Here's my effort.  I really enjoyed this quiz but spent way more than  
the 1 hour on it (and it's still not correct)!

I tokenized the expression with a regex and then used the Shunting  
Yard Algorithm to do the parsing.  However, I fail some of tests -

1.  Unary minus  [-2+(2-2)]

2.  Order of evaluation in this expression is right-->left as opposed  
to left-->right and gives wrong result  [(1+3)/(2/2)*(10-8)]

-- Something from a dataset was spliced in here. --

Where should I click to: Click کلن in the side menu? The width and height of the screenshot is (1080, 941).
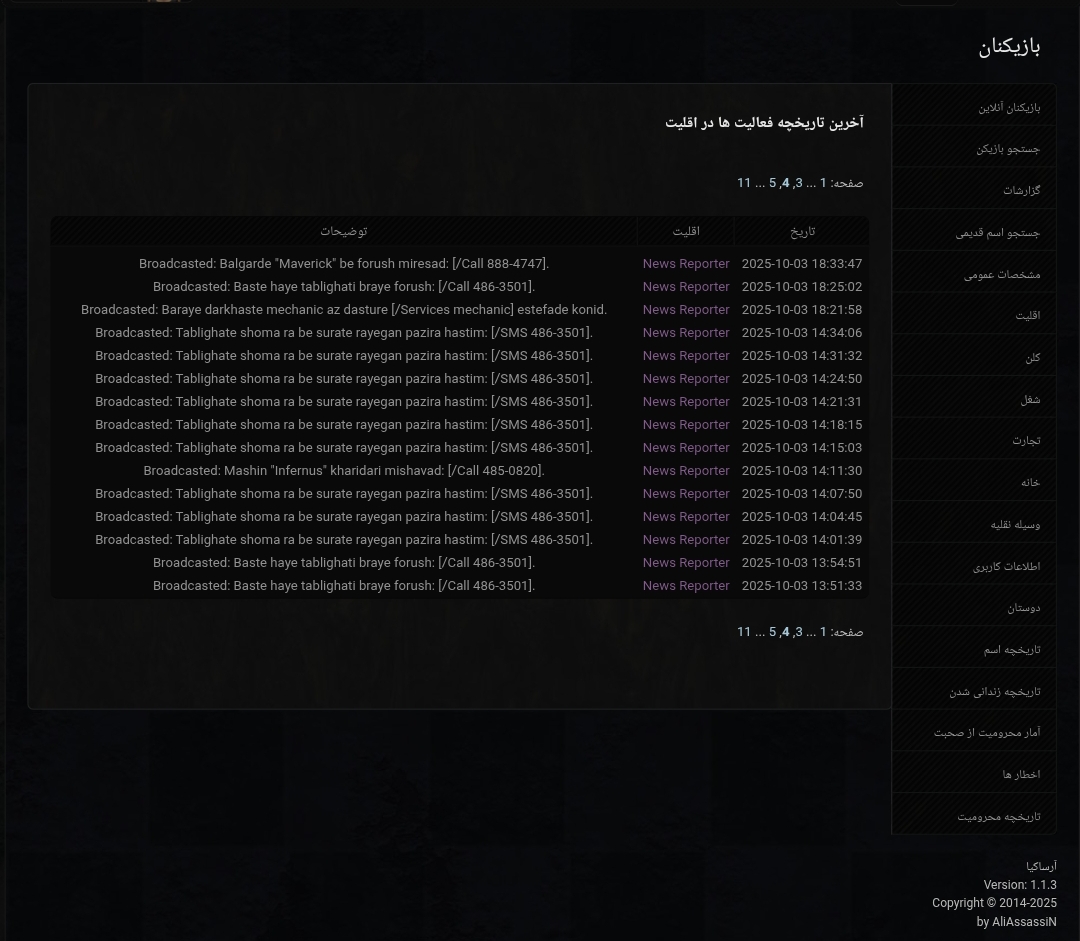[x=1032, y=358]
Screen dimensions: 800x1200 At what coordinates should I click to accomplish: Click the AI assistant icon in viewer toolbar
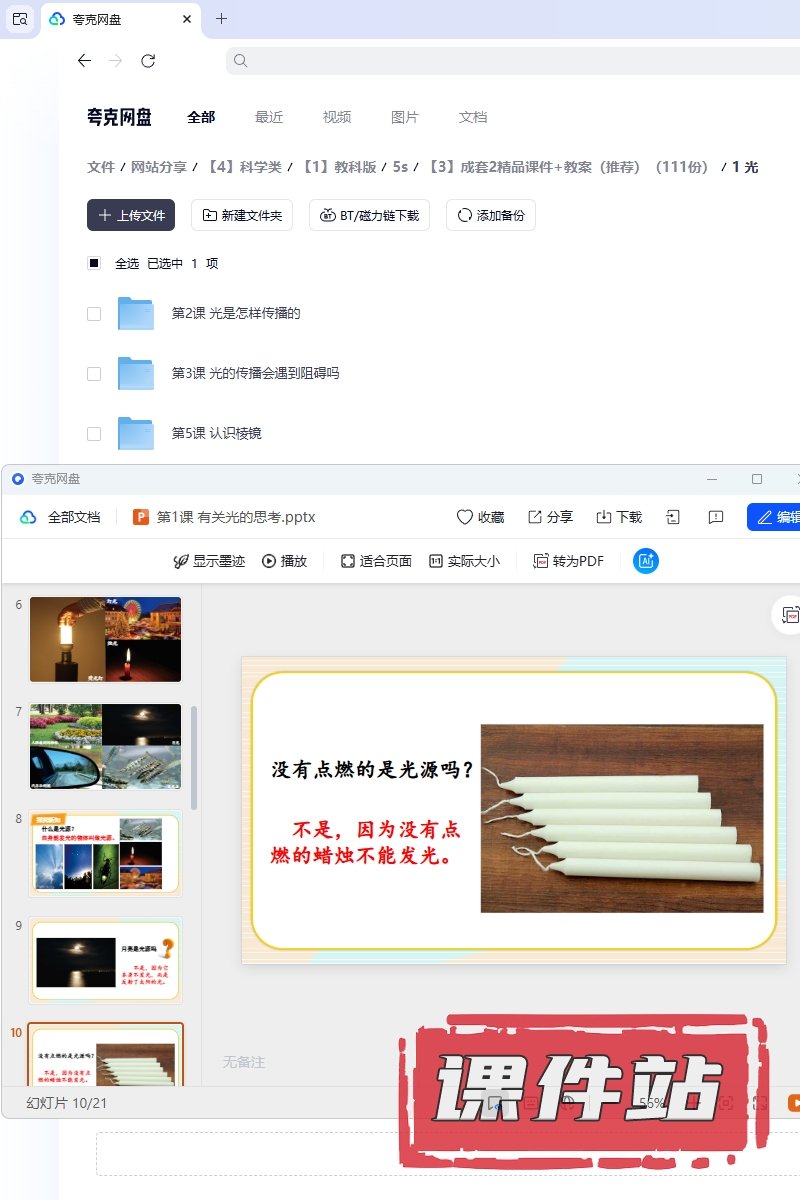pyautogui.click(x=646, y=561)
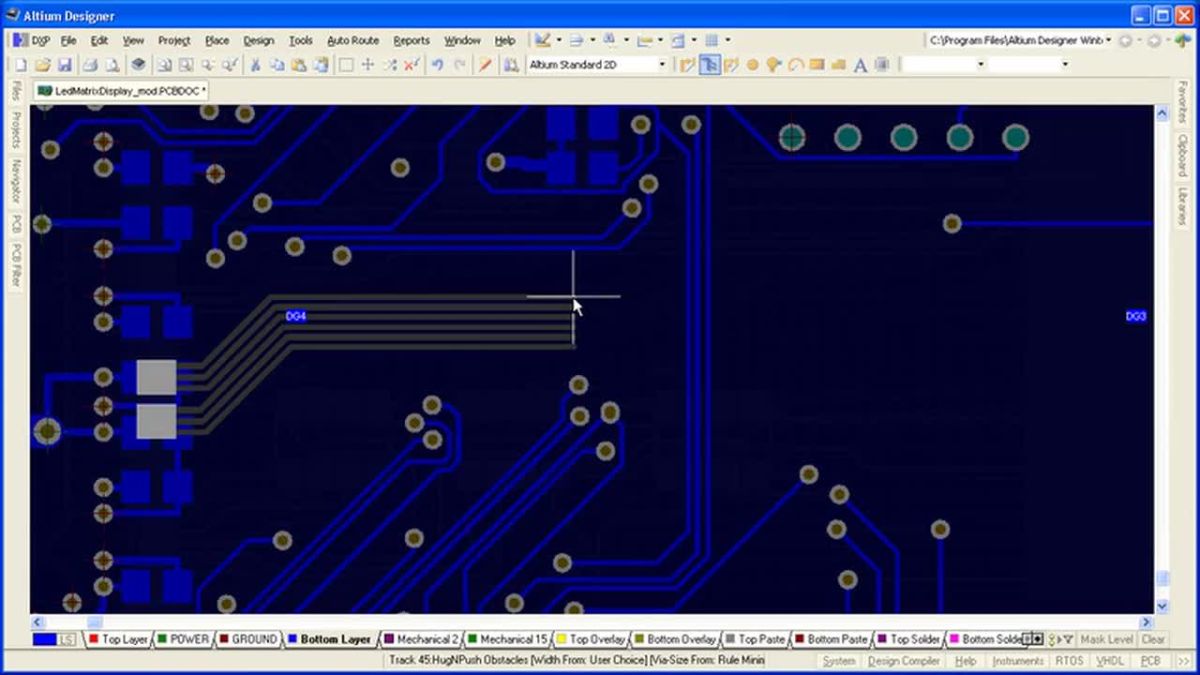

3.  The optional efficient storage test.

I'll try to fix these if I have more time.

Thanks

Bob

require "Interpreter.rb"

class Compiler

   @PRECEDENCE = {
     '(' => -1,
     ')' => -1,
     '+' => 0,
     '-' => 0,
     '*' => 1,
     '/' => 1,
     '**' => 3,
     '%' => 3
   }

   @BYTECODE = {
     'CONST' => 0x01,
     'LCONST' => 0x02,
     '+' => 0x0a,
     '-' => 0x0b,
     '*' => 0x0c,
     '**' => 0x0d,
     '/' => 0x0e,
     '%' => 0x0f,
     'SWAP' => 0xa0
   }

   def Compiler.compile(expression)
     te = self.tokenize(expression)
     be = self.parse(te)
     self.to_bytecode(be)
   end

   def Compiler.tokenize(expression)
     tokenized_expression = []

     expression.gsub!(/\s+/, "")
     expression.scan(/(\d+|\(|\)|\+|-|\*\*|\*|\/|\%)/) { |e|  
tokenized_expression.push(e) }
     tokenized_expression
   end

   def Compiler.parse(tokenized_expression)
     output_queue, operator_stack = [], []
     operator = nil

     tokenized_expression.each { |token|

       # If token is a number, place on output queue
       if (token[0] =~ /^\d+$/)
         output_queue.push(token[0].to_i)
       elsif (token[0] == '(')
         operator_stack.push(token[0])
       elsif (token[0] == ')')
         # Pop operators off stack and onto output queue until left
         # bracket encountered
         while (operator != '(')
           if ((operator = operator_stack.pop) != '(')
               output_queue.push(operator)
           end
         end
       else
         # If there are any operators, check precedence of current token
         # against last operator on queue.  If the operator on queue is
         # more important, add it to the output before pushing the  
current
         # operator on
         if (operator_stack.any? && (@PRECEDENCE[token[0]] <=  
@PRECEDENCE[operator_stack.last]))
           output_queue.push(operator_stack.pop)
         end
         operator_stack.push(token[0])
       end
     }

     # Add the remaining operators to end of the output queue
     operator_stack.reverse_each { |operator|
       output_queue.push(operator)
     }

     output_queue
   end

   def Compiler.to_bytecode(bnf_expression)
     stack = []

     bnf_expression.delete("(")
     bnf_expression.each { |token|
       case token
         when Integer
            # If number is small enough, use smaller 2 byte storage

           if ((token >= -32768) && (token <= 32767))
             stack.push(@BYTECODE['CONST'])
             stack.push(token >> 8, token)
           else
             stack.push(@BYTECODE['LCONST'])
             stack.push(token >> 24, token >> 16, token >> 8, token)
           end
         else
           stack.push(@BYTECODE[token])
       end
     }
     stack
   end

end

require "TestByteCode.rb"